Technology
Ford Faces $19.5 Billion Writedown, Shifts Focus to Gas Models
Ford Motor Company announced on Monday that it will incur a significant writedown of $19.5 billion and discontinue several electric vehicle (EV) models. This decision marks a notable shift in the auto industry as companies grapple with changing demand for battery-powered vehicles, influenced by recent policy changes under the Trump administration.
In light of these developments, Ford plans to replace the fully electric F-150 Lightning with a new extended-range electric model that will incorporate a gas-powered engine to recharge the battery. The company will also halt production of the next-generation electric truck, known as the T3, along with several planned electric commercial vans. In an interview with Reuters, Ford CEO Jim Farley stated, “When the market really changed over the last couple of months, that was really the impetus for us to make the call.”
The Michigan-based automaker is adjusting its strategy to focus on gas and hybrid models. Although this transition may lead to some layoffs at a jointly owned battery plant in Kentucky, Ford anticipates hiring thousands of new workers in the future. The company aims for its global mix of hybrids, extended-range EVs, and pure EVs to reach 50 percent by 2030, an increase from 17 percent today.
Financial Implications and Future Outlook
Ford plans to manage the $19.5 billion writedown over several years, with the bulk of it occurring in the fourth quarter and extending into 2027. Approximately $8.5 billion is associated with the cancellation of planned EV models, while about $6 billion relates to the dissolution of a battery joint venture with South Korea’s SK On. The remaining $5 billion is classified as “program-related expenses.”
Despite these challenges, Ford has raised its guidance for adjusted earnings before interest and taxes in 2025 to around $7 billion, up from a prior estimate of $6 billion to $6.5 billion. Following the announcement, Ford shares rose by approximately 1 percent in after-hours trading.
The move by Ford reflects a broader trend within the automotive sector, as manufacturers reassess their EV strategies in response to declining demand. U.S. sales of electric vehicles dropped by about 40 percent in November, following the expiration of a consumer tax credit on September 30, 2023. This credit, valued at $7,500, had been a key incentive for buyers for over 15 years.

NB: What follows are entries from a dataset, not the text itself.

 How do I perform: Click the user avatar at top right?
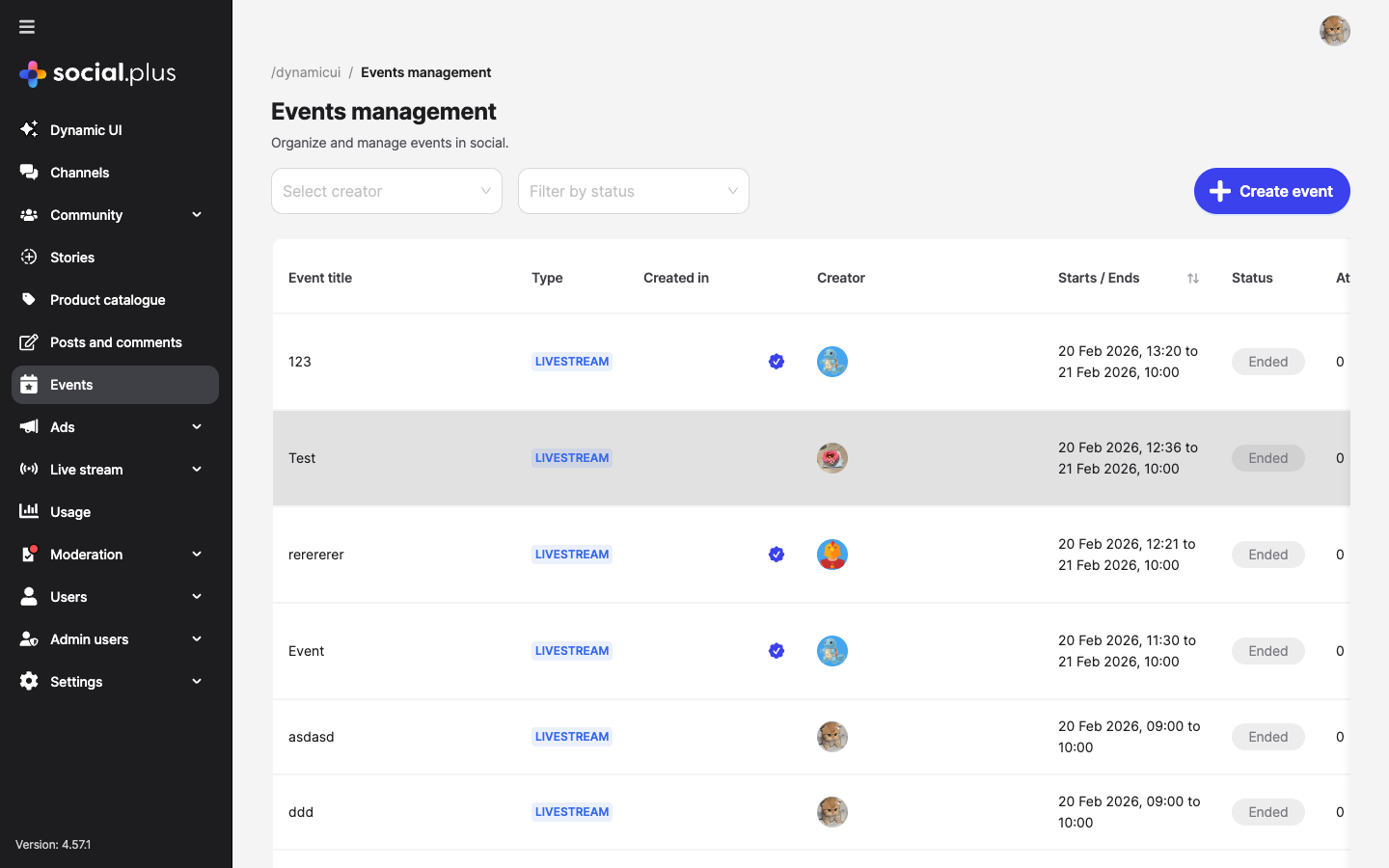(x=1335, y=31)
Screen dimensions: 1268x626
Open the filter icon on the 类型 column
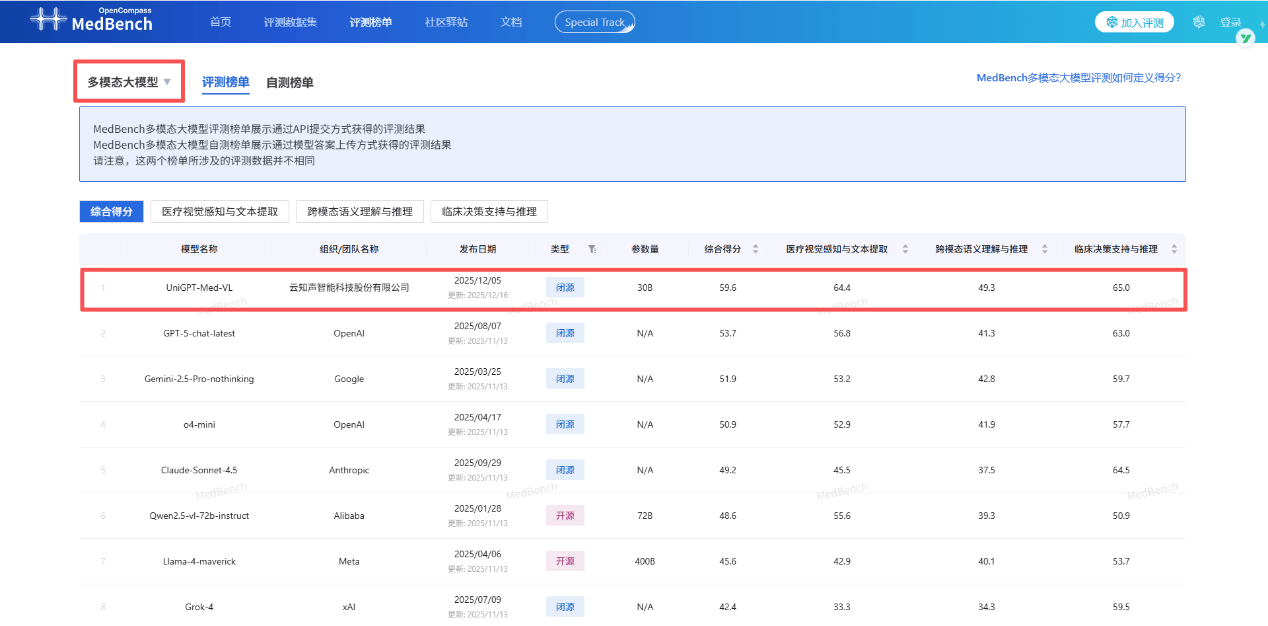(x=590, y=249)
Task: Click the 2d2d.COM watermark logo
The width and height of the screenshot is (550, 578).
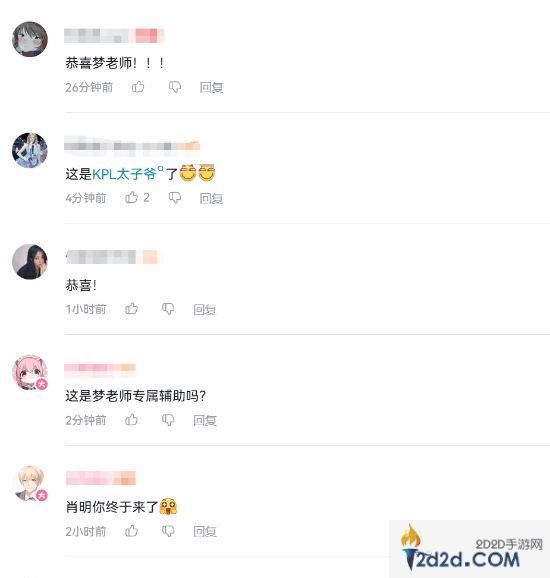Action: pyautogui.click(x=469, y=548)
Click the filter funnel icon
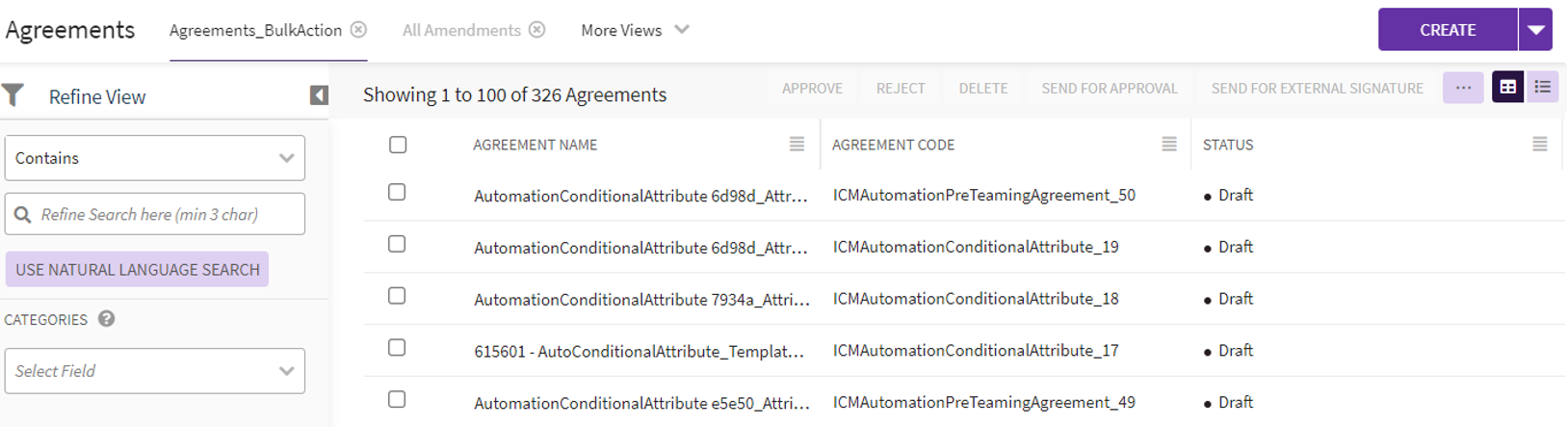The image size is (1568, 427). [x=13, y=95]
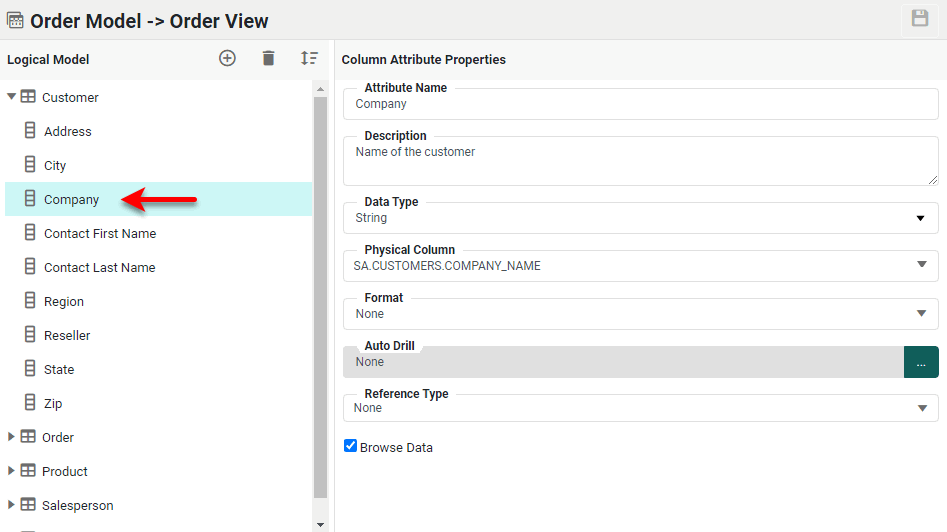Click the Address column icon
Viewport: 947px width, 532px height.
point(30,131)
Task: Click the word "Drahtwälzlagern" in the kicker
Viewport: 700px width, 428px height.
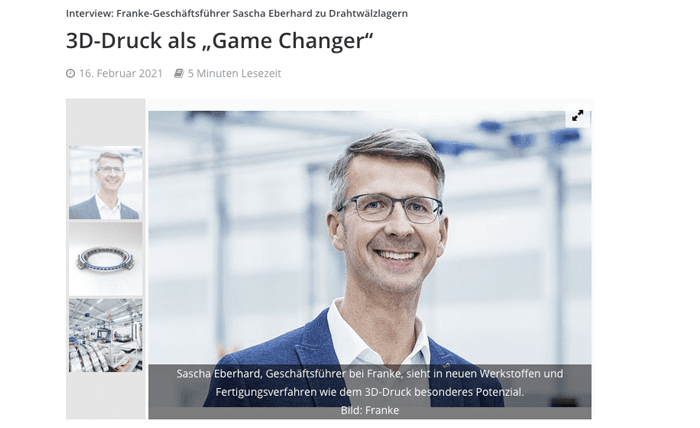Action: point(368,13)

The Trump administration’s policies, which relaxed fuel economy regulations and halted fines for non-compliance, have further reshaped the market landscape.
Broader Industry Impact
The challenges facing Ford are not isolated; other major automakers are also scaling back their EV initiatives. General Motors recently reported a $1.6 billion charge as it modified its EV production plans, indicating potential for future financial adjustments. Similarly, Stellantis has revised its EV roadmap, eliminating a planned electric Ram pickup truck and pivoting toward hybrid models.

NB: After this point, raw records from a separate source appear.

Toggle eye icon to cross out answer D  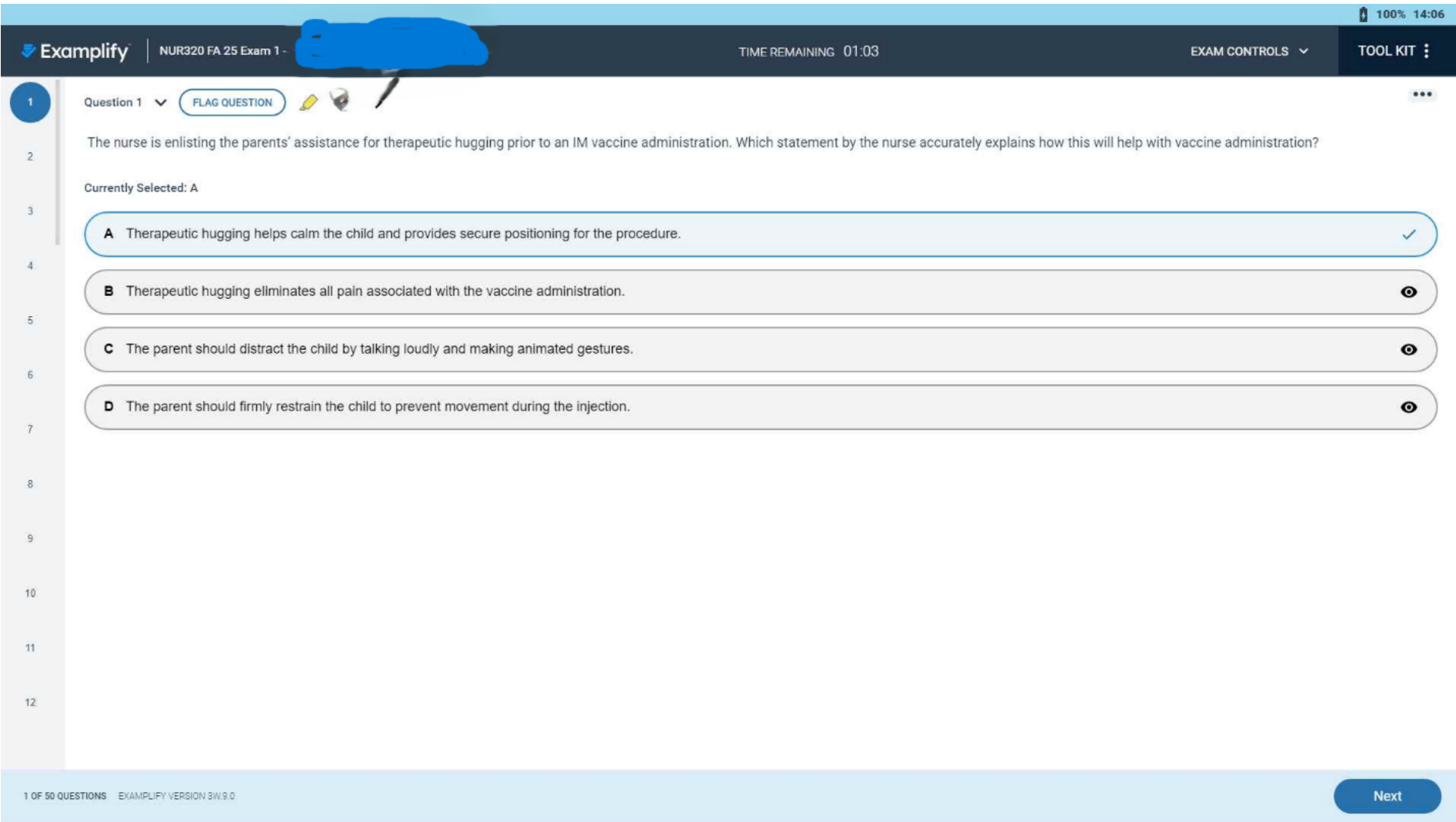pos(1408,408)
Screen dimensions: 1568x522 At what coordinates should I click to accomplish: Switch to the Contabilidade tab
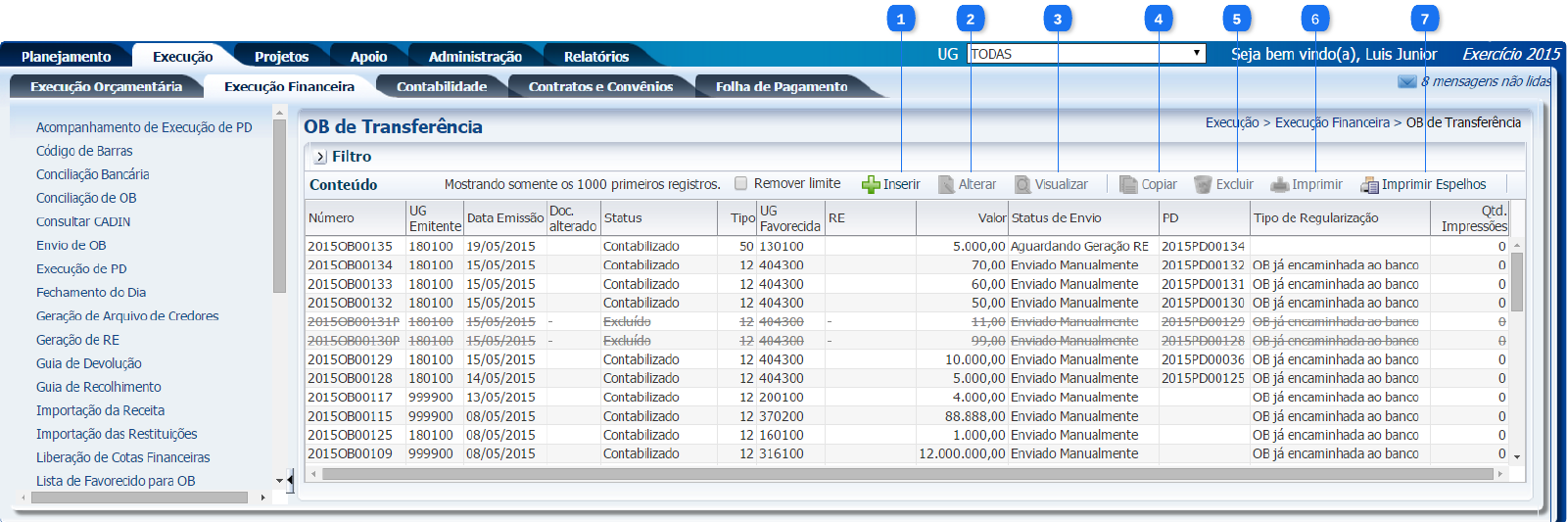441,86
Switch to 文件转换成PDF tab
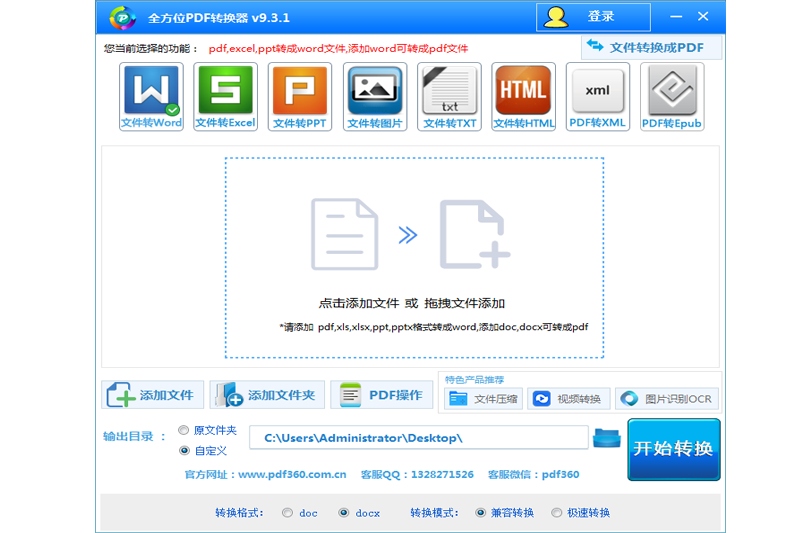Viewport: 800px width, 533px height. [651, 47]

Ford’s decision to shift focus away from large EVs comes after the F-150 Lightning was initially celebrated upon its launch in 2022, receiving widespread attention, including a song by comedian Jimmy Fallon. Despite producing 25,583 units through November 2023, sales have not met expectations, reflecting a 10 percent decline from the previous year.
The upcoming T3 truck was intended to be a flagship model for Ford’s next generation of EVs, with plans for its production to take place at a new facility in Tennessee. Instead, Ford is now redirecting its efforts to gas-powered variants, which are set to start production in 2029.

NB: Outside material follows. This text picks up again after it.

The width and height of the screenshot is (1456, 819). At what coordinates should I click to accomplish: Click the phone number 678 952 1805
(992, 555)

In the meantime, Ford is developing more affordable EV options, with plans to price a new midsize electric truck around $30,000, aimed for release in 2027. This initiative, spearheaded by a dedicated team in California, signifies a shift towards more cost-effective solutions in the EV market.
As the automotive landscape continues to evolve, Ford’s strategic pivot highlights the challenges traditional manufacturers face in adapting to shifting consumer preferences and regulatory environments. The company’s commitment to profitability in its EV business by 2029 will be closely monitored by industry analysts as it navigates this complex transition.